■ **Problem set**
A. In the review of the vigilance enhancement paper, edit the part that opens with the words containing "The terminology can" and closes with "that caffeine is?", writing it out again with "terminology" replaced by "wording".
B. Condense the paragraph of the review of the vigilance enhancement paper that begins "There are many vague statements" into a short bulleted list that keeps its main facts.

■ **Exercise passage**
■ ■ ■ ■

There is no mention about individual differences in response to different vigilance enhancement methods, which is, to my mind, an important omission as the aim of the paper seems to be to provide advice about what techniques are useful. In the section on safety there is mention of subjectivity, but this is described superficially.

There are many vague statements, especially in the sections about challenges. The risks and benefits mentioned in line 523 are not useful without specifying the context. Similarly it is not clear what is meant by individuals having the right to choose their own preferences. For the most part people do choose whether or not to drink caffeinated drinks or chew gum, listen to music etc. This needs better explaining. It is also unclear what the relevance of privacy and data protection is in this context. Another example is in the section about cost. There is mention of cognitive enhancement (the main focus of the paper is vigilance, not cognitive enhancement) and how this may reduce the cost of years of education. This point is very confusing as it suggests that using cognitive enhancers could substitute further or higher education. I am sure this was not the intention as it is clear that the purpose and effect of a cognitive enhancer is entirely separate to the purpose of educational training.

The comparison of the enhancement challenges in Table 2 includes some gross over-simplifications. As an example the category “drugs” presumably includes more than wakefulness drugs such as modafinil, yet the disadvantages listed seem to be specific to that drug.

In the recommendation section the reference to “task at hand” (Line 610) is unclear. What is the task? Many different task scenarios were covered in the reviewed literature.

The terminology can be confusing. For example the reference to “conventional” enhancement is unclear. Conventional in what sense? (e.g. line 378). Is Fragrance administration conventional in the same way that caffeine is?

■ ■ ■ ■

■ **Entries shown**
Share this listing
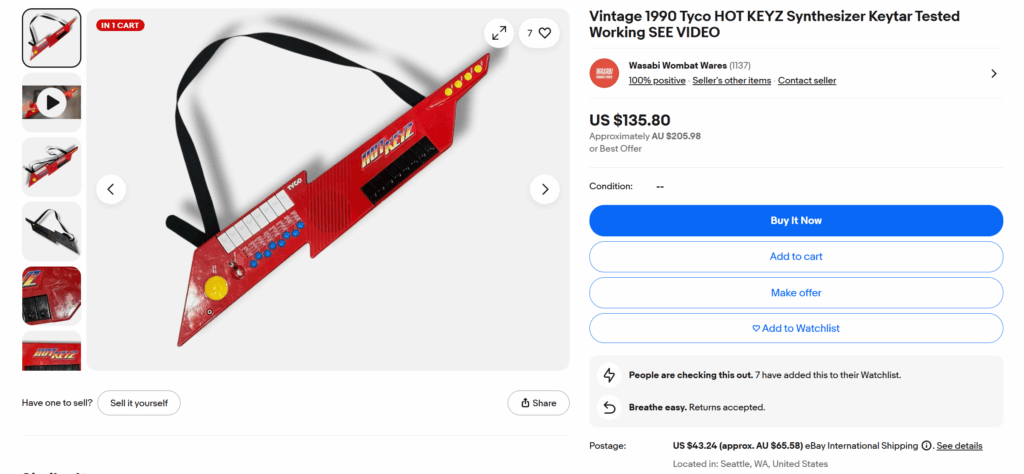1024x474 pixels. tap(538, 403)
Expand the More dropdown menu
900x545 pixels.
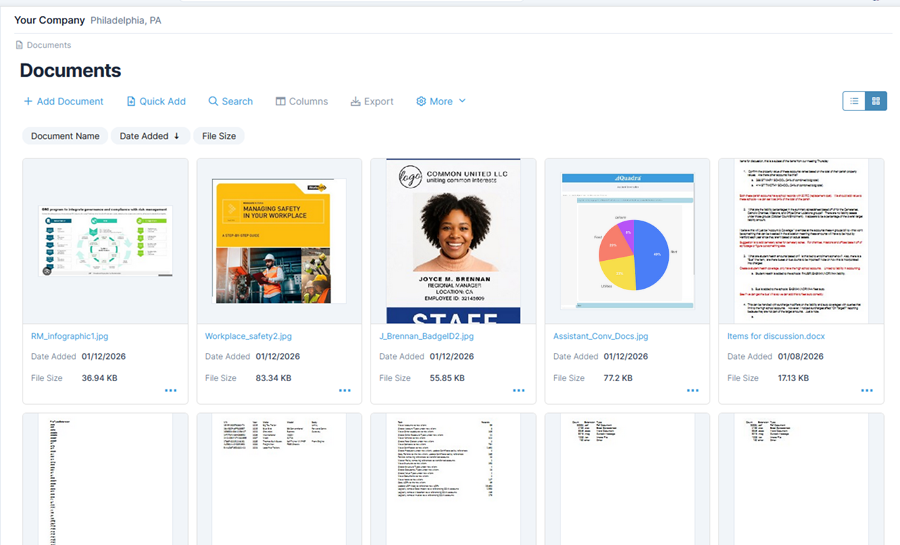(x=441, y=101)
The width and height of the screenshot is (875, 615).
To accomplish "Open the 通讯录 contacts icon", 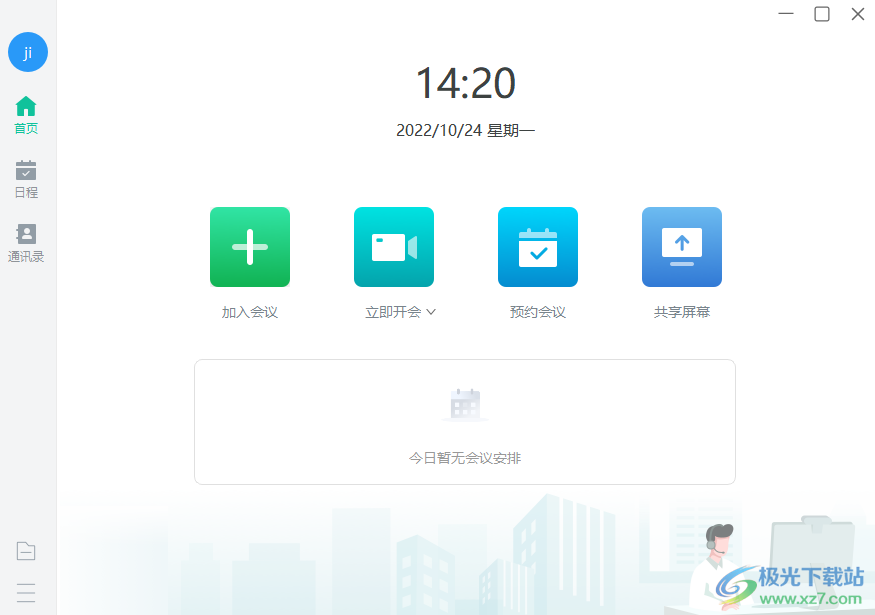I will pos(26,233).
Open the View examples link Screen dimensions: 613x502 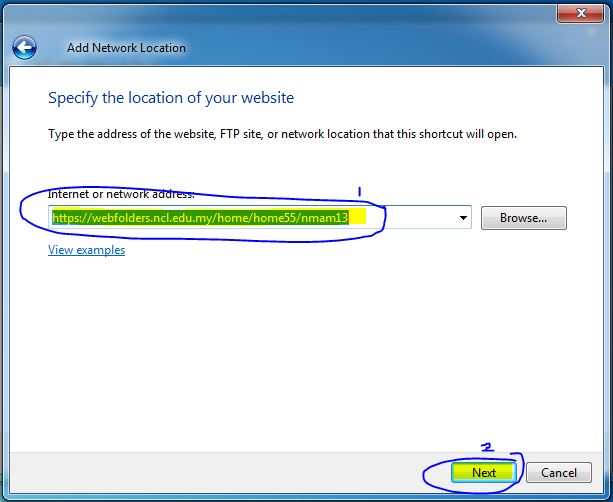click(x=86, y=250)
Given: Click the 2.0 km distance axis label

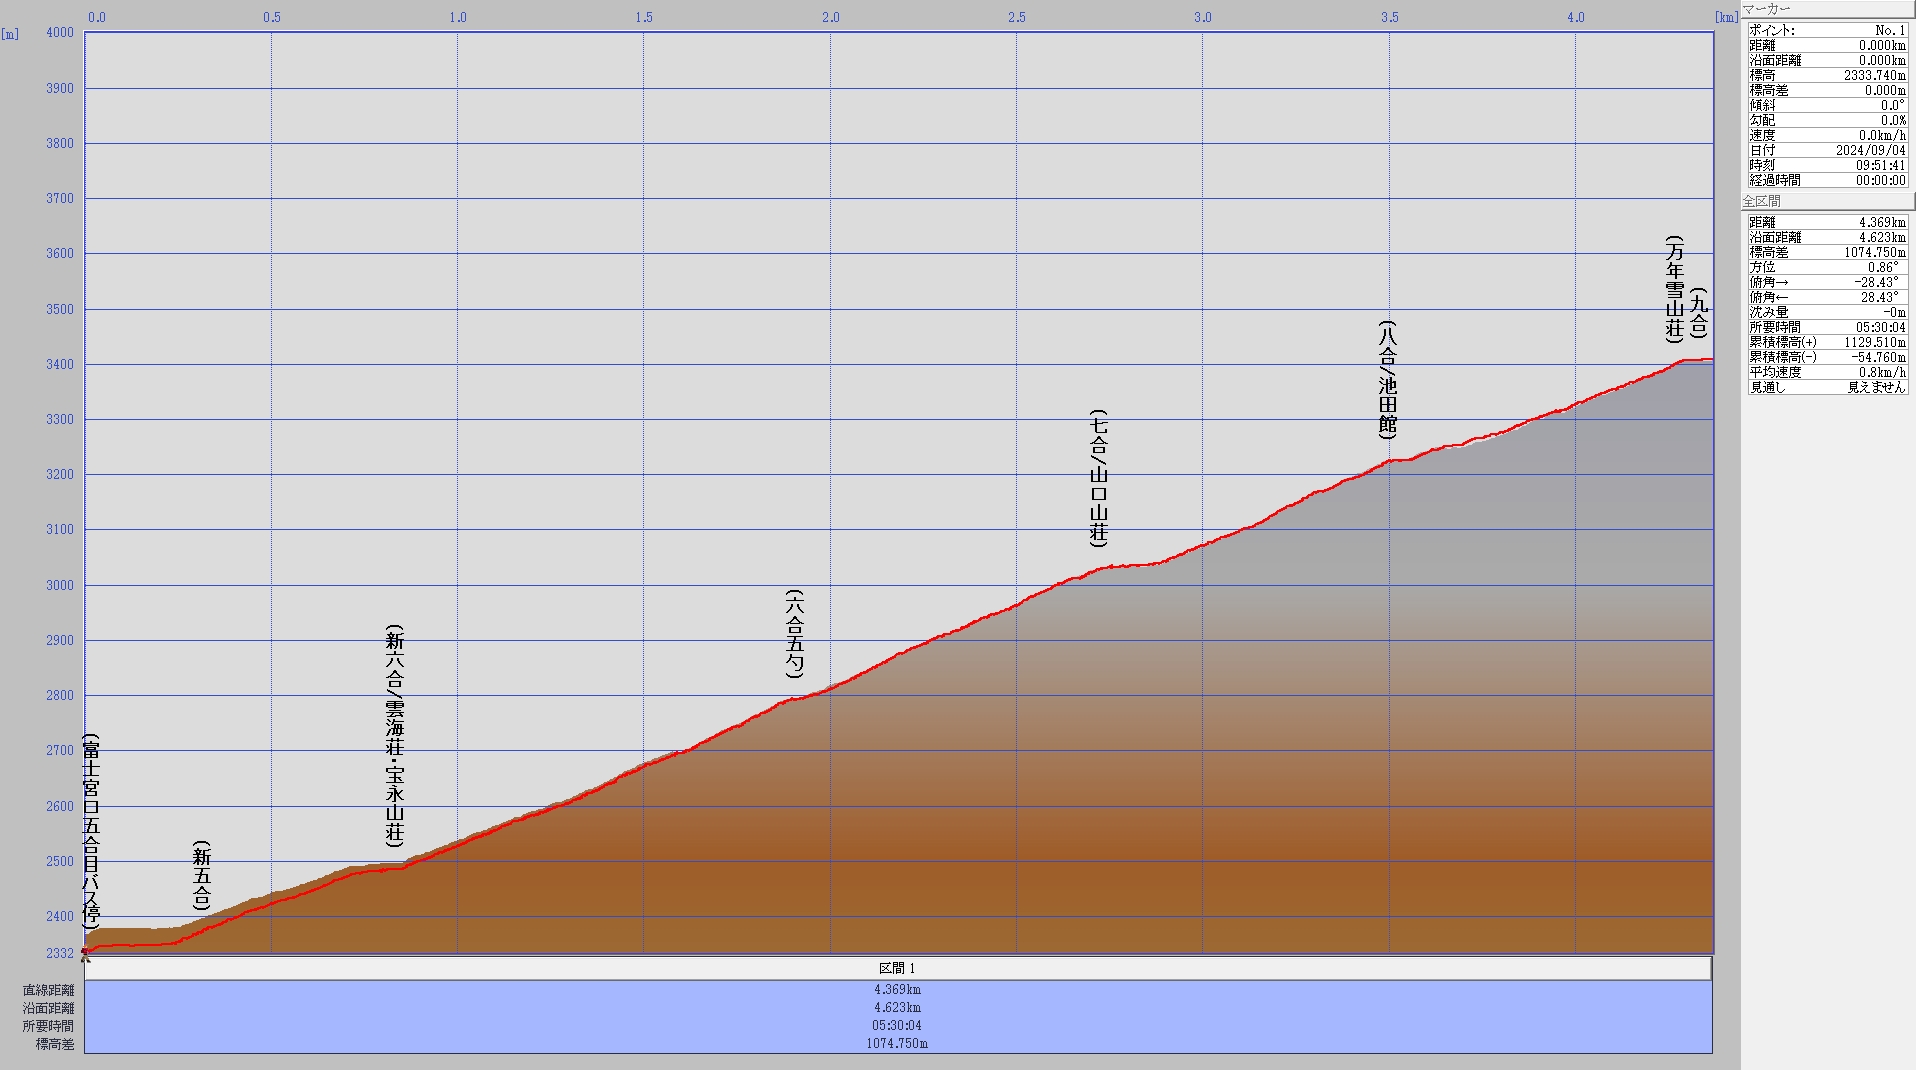Looking at the screenshot, I should point(830,17).
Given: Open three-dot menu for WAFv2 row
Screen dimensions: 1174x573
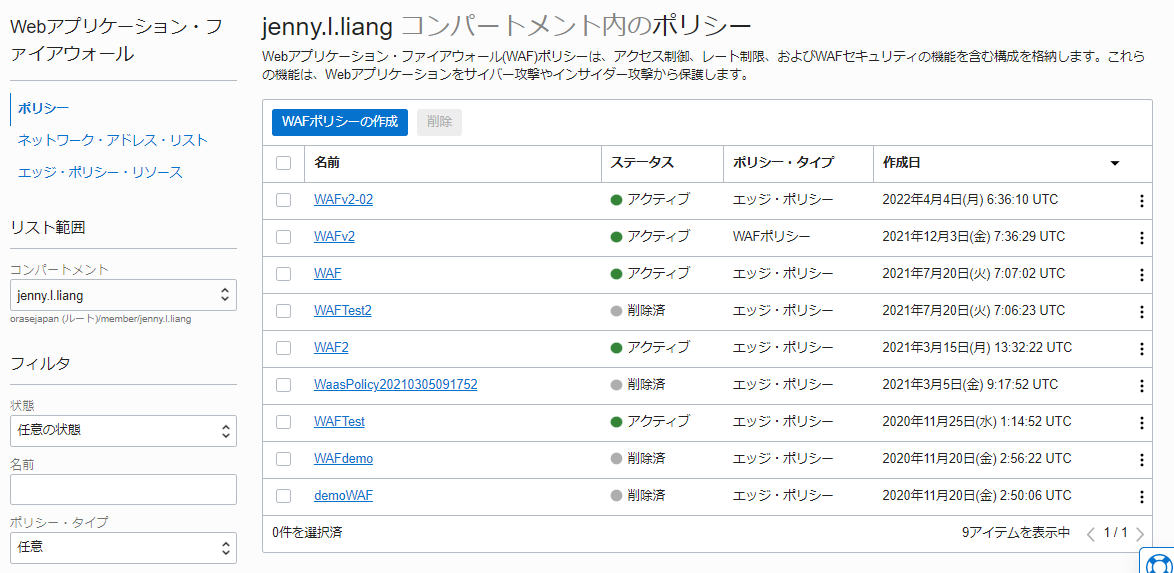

■ ■ ■ ■

■ **Responses to the exercise**
A.
The wording can be confusing. For example the reference to “conventional” enhancement is unclear. Conventional in what sense? (e.g. line 378). Is Fragrance administration conventional in the same way that caffeine is?

B.
- Many statements are vague, especially in the sections about challenges.
- The risks and benefits mentioned in line 523 are not useful without a specified context.
- The meaning of individuals having the right to choose their own preferences is unclear and needs better explaining, since people mostly already choose whether to drink caffeinated drinks, chew gum or listen to music.
- The relevance of privacy and data protection in this context is unclear.
- The section about cost mentions cognitive enhancement, although the paper's main focus is vigilance. It also says cognitive enhancement may reduce the cost of years of education. This confusingly suggests that cognitive enhancers could substitute for further or higher education, although their purpose and effect are entirely separate from those of educational training.